• **Dataset entries**
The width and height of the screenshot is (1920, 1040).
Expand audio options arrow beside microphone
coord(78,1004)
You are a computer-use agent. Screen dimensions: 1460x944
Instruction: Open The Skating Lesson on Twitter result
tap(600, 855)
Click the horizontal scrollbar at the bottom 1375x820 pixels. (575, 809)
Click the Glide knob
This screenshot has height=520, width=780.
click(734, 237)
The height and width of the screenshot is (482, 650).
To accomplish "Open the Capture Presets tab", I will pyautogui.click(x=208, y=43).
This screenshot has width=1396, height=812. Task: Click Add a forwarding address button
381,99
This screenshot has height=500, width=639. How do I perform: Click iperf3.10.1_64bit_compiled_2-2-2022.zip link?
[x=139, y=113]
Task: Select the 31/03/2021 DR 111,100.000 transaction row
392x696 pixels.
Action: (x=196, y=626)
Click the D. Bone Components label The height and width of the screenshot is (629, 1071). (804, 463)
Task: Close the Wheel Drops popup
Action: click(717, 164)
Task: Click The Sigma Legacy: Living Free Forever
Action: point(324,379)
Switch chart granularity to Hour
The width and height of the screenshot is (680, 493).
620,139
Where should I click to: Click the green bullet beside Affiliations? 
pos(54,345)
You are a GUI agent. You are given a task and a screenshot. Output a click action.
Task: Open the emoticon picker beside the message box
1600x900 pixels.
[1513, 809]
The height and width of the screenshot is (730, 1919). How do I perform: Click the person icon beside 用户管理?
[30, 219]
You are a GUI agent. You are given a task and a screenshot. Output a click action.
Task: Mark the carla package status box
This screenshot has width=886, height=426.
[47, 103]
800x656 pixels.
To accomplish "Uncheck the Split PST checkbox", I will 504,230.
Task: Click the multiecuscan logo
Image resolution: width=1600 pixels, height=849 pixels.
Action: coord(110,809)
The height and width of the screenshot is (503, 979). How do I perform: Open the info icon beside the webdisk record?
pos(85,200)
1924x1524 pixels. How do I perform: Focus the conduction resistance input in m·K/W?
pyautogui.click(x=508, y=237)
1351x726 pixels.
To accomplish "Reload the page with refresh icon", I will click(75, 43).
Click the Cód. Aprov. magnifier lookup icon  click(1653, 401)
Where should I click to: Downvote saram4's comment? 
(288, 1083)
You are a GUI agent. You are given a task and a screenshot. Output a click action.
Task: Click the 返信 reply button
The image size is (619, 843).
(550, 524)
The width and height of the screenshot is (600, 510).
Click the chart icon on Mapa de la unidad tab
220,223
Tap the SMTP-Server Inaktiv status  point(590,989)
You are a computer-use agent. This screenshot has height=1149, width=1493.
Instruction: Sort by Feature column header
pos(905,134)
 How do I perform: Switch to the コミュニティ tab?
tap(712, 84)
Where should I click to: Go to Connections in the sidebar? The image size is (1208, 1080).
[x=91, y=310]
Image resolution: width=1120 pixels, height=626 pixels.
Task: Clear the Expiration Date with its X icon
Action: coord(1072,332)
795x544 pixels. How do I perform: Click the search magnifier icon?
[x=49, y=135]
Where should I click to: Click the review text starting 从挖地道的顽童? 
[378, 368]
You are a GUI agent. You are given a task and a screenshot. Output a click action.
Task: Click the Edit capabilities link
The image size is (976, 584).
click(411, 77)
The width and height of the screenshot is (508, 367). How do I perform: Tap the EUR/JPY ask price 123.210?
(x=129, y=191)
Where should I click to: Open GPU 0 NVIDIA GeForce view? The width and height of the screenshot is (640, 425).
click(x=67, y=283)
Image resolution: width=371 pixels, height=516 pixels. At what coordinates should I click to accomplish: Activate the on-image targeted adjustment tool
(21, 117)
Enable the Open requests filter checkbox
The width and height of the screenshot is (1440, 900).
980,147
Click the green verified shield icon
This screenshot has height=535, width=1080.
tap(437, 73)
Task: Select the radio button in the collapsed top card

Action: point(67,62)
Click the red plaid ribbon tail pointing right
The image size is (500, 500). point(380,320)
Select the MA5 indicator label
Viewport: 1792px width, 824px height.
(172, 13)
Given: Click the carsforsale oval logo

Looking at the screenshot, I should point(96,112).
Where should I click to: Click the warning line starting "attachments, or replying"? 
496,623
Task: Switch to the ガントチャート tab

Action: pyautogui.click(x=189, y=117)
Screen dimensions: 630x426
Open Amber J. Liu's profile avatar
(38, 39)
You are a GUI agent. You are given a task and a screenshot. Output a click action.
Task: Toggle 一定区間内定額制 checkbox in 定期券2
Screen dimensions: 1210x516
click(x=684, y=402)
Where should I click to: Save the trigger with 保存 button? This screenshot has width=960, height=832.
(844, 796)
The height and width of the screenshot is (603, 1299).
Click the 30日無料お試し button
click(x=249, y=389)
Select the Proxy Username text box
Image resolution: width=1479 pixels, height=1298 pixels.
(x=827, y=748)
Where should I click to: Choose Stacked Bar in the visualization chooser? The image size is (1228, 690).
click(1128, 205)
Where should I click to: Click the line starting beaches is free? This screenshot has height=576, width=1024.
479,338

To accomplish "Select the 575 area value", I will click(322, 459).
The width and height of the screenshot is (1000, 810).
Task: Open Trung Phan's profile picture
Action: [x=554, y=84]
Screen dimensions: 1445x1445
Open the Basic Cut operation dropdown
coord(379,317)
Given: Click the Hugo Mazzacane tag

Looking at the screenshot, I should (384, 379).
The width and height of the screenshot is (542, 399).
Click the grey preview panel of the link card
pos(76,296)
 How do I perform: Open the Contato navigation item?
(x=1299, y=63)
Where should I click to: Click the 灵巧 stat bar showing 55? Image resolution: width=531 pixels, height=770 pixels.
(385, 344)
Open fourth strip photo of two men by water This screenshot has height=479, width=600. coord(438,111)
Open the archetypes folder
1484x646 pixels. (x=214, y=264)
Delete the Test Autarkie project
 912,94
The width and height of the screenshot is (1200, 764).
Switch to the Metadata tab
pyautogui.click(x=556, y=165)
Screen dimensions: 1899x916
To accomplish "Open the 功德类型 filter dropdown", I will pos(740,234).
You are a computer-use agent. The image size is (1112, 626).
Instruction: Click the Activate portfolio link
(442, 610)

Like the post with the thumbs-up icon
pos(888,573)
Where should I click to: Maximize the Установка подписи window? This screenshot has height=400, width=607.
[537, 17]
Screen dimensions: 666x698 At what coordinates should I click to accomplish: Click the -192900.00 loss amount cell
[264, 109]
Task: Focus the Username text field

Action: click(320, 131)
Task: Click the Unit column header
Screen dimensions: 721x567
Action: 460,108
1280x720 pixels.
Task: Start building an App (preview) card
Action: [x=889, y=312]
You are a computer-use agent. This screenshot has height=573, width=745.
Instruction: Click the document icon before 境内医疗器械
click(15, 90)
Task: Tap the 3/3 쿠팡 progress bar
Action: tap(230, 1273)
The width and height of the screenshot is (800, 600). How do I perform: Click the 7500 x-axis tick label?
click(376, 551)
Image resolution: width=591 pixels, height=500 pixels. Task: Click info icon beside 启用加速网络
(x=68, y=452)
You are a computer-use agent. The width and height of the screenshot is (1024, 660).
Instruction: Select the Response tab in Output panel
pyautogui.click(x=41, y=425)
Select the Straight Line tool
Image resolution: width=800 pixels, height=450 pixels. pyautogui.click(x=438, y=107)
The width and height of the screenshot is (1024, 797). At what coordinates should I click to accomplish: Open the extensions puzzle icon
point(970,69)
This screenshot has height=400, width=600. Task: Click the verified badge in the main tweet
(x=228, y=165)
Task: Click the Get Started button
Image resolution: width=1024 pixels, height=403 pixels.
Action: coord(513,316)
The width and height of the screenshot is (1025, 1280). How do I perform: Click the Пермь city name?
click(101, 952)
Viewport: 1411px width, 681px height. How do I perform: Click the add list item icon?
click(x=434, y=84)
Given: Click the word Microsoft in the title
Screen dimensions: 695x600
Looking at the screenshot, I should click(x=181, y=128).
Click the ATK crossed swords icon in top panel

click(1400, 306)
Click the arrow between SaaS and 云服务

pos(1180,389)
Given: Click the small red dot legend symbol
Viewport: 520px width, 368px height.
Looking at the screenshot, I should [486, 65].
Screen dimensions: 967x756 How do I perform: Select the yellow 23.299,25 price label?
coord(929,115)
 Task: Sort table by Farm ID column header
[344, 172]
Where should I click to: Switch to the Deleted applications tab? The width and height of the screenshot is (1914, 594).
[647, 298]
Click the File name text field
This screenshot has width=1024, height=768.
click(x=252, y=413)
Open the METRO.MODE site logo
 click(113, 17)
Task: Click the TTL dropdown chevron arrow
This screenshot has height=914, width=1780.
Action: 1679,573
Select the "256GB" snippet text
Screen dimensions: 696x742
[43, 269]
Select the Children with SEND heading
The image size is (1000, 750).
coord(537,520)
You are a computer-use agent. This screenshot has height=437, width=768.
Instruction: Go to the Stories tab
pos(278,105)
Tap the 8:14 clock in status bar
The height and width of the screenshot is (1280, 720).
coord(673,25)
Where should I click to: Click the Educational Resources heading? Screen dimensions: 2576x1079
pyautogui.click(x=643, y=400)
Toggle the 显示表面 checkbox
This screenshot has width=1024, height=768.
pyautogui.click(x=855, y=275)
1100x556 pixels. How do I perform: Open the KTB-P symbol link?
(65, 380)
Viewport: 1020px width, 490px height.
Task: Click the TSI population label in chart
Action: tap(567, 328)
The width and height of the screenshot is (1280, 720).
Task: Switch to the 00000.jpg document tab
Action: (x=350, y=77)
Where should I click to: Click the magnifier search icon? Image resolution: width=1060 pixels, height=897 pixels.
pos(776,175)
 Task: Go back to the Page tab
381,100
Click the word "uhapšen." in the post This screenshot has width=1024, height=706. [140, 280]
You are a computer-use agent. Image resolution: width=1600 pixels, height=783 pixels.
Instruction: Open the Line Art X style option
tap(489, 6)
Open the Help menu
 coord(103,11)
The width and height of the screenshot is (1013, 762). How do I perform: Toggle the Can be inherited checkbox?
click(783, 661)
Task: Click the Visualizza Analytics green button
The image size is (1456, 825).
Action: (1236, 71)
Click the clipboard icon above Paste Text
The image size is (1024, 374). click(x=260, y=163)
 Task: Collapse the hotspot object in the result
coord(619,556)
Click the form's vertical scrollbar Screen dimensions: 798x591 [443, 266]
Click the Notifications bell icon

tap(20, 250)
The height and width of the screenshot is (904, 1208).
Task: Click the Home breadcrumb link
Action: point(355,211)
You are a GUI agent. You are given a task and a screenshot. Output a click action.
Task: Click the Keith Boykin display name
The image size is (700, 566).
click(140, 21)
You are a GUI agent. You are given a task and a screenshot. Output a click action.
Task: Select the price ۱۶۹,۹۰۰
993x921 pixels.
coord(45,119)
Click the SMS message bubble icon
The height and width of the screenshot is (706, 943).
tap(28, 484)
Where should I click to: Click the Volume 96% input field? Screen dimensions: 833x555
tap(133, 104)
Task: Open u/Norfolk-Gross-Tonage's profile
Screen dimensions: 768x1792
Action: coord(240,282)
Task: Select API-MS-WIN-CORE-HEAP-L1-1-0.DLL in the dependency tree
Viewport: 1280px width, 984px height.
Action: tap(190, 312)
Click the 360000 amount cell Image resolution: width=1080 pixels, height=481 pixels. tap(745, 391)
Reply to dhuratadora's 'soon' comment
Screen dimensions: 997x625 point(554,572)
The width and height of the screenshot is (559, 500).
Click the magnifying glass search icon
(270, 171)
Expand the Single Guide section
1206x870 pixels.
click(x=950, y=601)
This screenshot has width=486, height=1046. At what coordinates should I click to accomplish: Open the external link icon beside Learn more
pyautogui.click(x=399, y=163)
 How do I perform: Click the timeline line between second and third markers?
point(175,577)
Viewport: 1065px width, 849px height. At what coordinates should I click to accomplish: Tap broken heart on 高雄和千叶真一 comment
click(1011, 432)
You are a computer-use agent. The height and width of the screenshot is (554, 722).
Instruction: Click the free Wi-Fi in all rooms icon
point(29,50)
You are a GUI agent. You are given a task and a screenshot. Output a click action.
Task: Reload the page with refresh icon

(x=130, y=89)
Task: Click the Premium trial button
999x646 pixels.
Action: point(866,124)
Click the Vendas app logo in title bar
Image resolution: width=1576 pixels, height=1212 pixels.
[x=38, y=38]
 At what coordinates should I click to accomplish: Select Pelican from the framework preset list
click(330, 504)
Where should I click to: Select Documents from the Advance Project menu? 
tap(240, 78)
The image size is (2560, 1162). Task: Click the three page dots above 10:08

• **What you have to do**
Output only an exact transcription of the lines above from the one with "The width and height of the screenshot is (1200, 764)." up to and including the one with "has height=573, width=745.".

• **Response below**
The width and height of the screenshot is (1200, 764).
Switch to the Metadata tab
pyautogui.click(x=556, y=165)
Screen dimensions: 1899x916
To accomplish "Open the 功德类型 filter dropdown", I will pos(740,234).
You are a computer-use agent. The image size is (1112, 626).
Instruction: Click the Activate portfolio link
(442, 610)

Like the post with the thumbs-up icon
pos(888,573)
Where should I click to: Maximize the Установка подписи window? This screenshot has height=400, width=607.
[537, 17]
Screen dimensions: 666x698 At what coordinates should I click to accomplish: Click the -192900.00 loss amount cell
[264, 109]
Task: Focus the Username text field

Action: click(320, 131)
Task: Click the Unit column header
Screen dimensions: 721x567
Action: 460,108
1280x720 pixels.
Task: Start building an App (preview) card
Action: [x=889, y=312]
You are a computer-use agent. This screenshot has height=573, width=745.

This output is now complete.